Load-bearing: very high, but the monolith is resolved.

What’s absent that one might expect

12. No abstraction for “tool invocation”

Every processor that shells out to a subprocess rolls its own Command building: env vars, arg construction, timeout, output capture, error classification. Shared helpers (run_command, check_command_output) exist but are minimal. Processor implementations still have to know about:

• How to pass files (positional args vs. --file=X vs. stdin vs. response file when argv is too long).
• How to interpret exit codes (some tools return 1 for “found issues”, some return 0 and print to stderr, some return 2 for config errors).
• How to parse output for structured errors.

Implication: processor implementations have roughly 30-80 lines of boilerplate each, and they’re inconsistent. A ToolInvocation abstraction with pluggable arg-passing strategies would shrink most processors to a few lines of declaration. This also makes adding a new processor harder than it needs to be.

Load-bearing: medium.

13. No pluggable reporting / event stream

Today reporting is hardcoded: println! during execution, colored summary at the end, --json mode emits structured events, --trace emits Chrome tracing format. Each reporting path is a separate code path threading through the executor.

Implication: adding a new output format (JUnit XML for CI, GitHub Actions annotations, custom Slack webhook) means threading another code path through the executor. A proper event-bus model — executor emits events, subscribers render them — would make this a two-file change (subscribe + format).

Load-bearing: medium.

14. No formal dry-run execution

There’s --stop-after classify, which stops after classification, and there’s dry_run() (different from --dry-run which is a flag on build), and there’s --explain which annotates per-product decisions. Three partially-overlapping mechanisms. The user-facing story is “to see what would happen, use X or Y or Z depending on what you want.”

Implication: these evolved separately. A unified “simulation mode” that fully runs the classify pipeline and outputs what would happen — including what cache entries would be produced — would subsume the three. Likely a small refactor, but requires aligning on the output shape.

Load-bearing: low-medium.

Summary of architectural recommendations

All four highest-leverage refactors are now complete:

1. Extract a BuildPolicy trait from the executor — done. classify_products delegates per-product skip/restore/rebuild decisions to a &dyn BuildPolicy. IncrementalPolicy implements the current logic. Future policies (dry-run, always-rebuild, time-windowed) are a single trait impl. See src/executor/policy.rs.
2. Decompose ObjectStore — done. mod.rs split from 664 → 223 lines into focused submodules: blobs.rs (content-addressed storage), descriptors.rs (cache descriptor CRUD), restore.rs (restore/needs_rebuild/can_restore/explain). Existing management.rs, operations.rs, config_diff.rs unchanged.
3. Consolidate config resolution with provenance tracking — done. Config fields now carry FieldProvenance (user TOML with line number, processor default, scan default, serde default). config show annotates every field with its source. See src/config/provenance.rs.
4. Introduce a BuildContext struct replacing process globals — done. The three process globals (INTERRUPTED, RUNTIME, INTERRUPT_SENDER) are replaced by a BuildContext struct threaded through the Processor trait, executor, analyzers, and remote cache. See src/build_context.rs.
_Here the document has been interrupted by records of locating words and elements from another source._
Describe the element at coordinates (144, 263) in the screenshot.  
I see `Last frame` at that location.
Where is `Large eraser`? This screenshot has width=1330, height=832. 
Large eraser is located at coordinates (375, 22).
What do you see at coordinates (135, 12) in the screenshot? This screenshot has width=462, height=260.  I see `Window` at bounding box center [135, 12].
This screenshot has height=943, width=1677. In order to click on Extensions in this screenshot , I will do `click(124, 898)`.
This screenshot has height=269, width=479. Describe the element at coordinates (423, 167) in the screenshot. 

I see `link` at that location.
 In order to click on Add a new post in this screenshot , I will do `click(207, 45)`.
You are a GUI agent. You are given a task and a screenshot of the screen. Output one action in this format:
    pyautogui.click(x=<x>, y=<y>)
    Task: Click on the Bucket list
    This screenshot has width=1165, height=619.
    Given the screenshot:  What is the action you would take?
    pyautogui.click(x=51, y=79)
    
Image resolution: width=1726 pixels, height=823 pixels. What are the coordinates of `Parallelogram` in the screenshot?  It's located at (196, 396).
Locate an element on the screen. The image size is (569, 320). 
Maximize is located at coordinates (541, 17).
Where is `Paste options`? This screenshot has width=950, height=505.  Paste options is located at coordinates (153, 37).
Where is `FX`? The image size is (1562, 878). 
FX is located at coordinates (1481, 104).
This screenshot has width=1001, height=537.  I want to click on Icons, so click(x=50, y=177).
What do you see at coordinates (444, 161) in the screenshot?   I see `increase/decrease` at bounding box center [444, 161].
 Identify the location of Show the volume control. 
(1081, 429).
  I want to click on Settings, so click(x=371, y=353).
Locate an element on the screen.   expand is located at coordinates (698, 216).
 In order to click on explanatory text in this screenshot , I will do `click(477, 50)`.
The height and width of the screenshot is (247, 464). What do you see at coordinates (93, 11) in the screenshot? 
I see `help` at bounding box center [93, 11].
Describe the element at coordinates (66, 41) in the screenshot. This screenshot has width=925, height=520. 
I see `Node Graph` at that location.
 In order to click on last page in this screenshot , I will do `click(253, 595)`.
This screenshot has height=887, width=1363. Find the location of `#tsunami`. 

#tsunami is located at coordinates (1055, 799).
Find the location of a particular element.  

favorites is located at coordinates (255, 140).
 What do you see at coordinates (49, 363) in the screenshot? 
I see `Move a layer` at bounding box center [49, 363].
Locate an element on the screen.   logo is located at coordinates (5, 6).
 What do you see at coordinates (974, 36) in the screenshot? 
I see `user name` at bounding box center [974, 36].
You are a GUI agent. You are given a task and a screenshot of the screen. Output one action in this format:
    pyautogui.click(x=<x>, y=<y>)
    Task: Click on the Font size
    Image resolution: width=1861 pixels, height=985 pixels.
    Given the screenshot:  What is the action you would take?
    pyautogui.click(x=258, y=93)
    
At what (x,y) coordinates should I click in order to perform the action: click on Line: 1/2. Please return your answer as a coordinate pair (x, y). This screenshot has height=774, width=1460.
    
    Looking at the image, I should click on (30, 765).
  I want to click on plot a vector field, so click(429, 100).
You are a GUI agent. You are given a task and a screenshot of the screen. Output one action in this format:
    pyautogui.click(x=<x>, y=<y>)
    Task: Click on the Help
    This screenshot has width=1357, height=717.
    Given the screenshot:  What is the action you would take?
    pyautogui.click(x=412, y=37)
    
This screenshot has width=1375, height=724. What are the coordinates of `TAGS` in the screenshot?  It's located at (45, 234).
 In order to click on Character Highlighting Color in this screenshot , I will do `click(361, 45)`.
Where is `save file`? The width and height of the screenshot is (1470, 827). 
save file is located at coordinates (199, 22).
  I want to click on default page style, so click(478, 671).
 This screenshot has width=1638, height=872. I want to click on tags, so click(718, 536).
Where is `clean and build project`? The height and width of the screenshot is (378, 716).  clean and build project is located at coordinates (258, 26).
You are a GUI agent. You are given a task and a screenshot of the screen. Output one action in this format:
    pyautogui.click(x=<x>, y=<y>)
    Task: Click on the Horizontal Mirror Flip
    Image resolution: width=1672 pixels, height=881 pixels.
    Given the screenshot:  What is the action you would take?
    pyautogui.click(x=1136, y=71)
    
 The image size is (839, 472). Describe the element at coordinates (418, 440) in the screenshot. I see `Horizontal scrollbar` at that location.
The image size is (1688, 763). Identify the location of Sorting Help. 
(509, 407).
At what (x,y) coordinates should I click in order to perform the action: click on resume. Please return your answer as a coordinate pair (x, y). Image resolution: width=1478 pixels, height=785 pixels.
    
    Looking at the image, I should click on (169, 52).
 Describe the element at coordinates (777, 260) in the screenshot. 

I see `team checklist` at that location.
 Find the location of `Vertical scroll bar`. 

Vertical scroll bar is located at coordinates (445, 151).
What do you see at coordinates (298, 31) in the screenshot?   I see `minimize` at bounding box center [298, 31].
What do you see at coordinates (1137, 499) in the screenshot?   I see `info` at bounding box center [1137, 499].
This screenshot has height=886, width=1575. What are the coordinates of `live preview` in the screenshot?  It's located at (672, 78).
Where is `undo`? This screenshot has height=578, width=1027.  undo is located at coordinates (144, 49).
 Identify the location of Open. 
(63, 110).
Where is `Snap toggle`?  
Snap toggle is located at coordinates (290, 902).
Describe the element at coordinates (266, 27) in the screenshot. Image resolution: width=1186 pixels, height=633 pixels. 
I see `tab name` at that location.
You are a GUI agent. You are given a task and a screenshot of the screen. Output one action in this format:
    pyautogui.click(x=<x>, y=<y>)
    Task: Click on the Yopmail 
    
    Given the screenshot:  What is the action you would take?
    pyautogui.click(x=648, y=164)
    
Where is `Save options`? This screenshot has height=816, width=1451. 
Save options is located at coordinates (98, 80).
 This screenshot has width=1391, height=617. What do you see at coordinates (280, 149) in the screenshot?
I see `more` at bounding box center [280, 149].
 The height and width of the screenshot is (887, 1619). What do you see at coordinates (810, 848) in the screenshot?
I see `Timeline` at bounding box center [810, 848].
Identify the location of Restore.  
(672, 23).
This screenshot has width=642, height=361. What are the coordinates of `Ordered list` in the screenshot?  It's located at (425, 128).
Entries 3, 7, and 8 are partially addressed — the core issues are resolved but minor gaps remain (see individual entries above).

Entries 1, 2, 5, 6, 9, 10, 12, 13, 14 are observations about the code’s shape — not necessarily problems to fix, but constraints a new contributor should understand before making structural changes.

The technical observations (code duplication in discovery helpers, dead fields in ProcessorPlugin, scattered error handling) are recorded in suggestions.md as tactical items.